CPU and scheduling - Shows CPU usage by target, runnable goroutines, thread count, scheduler latency, and GC CPU ratio.
Memory - Shows resident memory, runtime footprint, heap breakdown, scan pressure, next GC target, and allocation size percentiles.
Garbage collection - Shows GC CPU phases, cycle counts, GC duration quantiles, pause latency, and heap allocation and free churn.
Contention and OS - Shows open file descriptors, file descriptor usage ratio, mutex wait time, and cgo call rate.
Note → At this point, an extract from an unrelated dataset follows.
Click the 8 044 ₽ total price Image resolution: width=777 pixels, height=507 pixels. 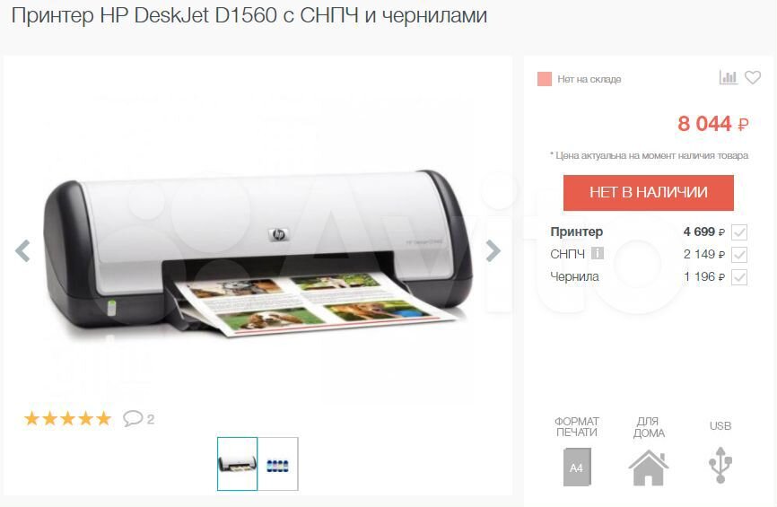(713, 124)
Most runtime dashboards stop at goroutines, heap size, and GC pauses. This one goes a bit deeper into scheduler backlog, scan pressure, allocation size, and mutex wait time, which makes it easier to tell whether a problem is caused by allocation churn, lock contention, or plain CPU pressure.

go-runtime-overview

go-runtime-memory-and-gc

go-runtime-contention-and-os

Alerts

The mixin keeps the alert set small and focused. All three alerts link back to the dashboard with the matching namespace, job, and pod filters.

GoHighGcCpu - Fires when the ratio between go_cpu_classes_gc_total_cpu_seconds_total and total Go runtime CPU stays above the configured threshold. This is useful when a process is still up but spends too much time collecting garbage.
GoHighSchedulerLatency - Fires when Go scheduler P99 latency stays above the configured threshold. This usually points to runnable goroutines waiting too long for CPU time.
GoHighFdUsage - Fires when process_open_fds / process_max_fds stays above the configured threshold. This catches descriptor exhaustion before the process starts failing to open sockets or files.

The defaults are conservative: 15m for all three alerts, 25% GC CPU, 0.01 seconds for scheduler P99 latency, and 80% file descriptor usage. Override them per job if you know a workload has different behavior.

Issues and feedback are welcome in the GitHub repository.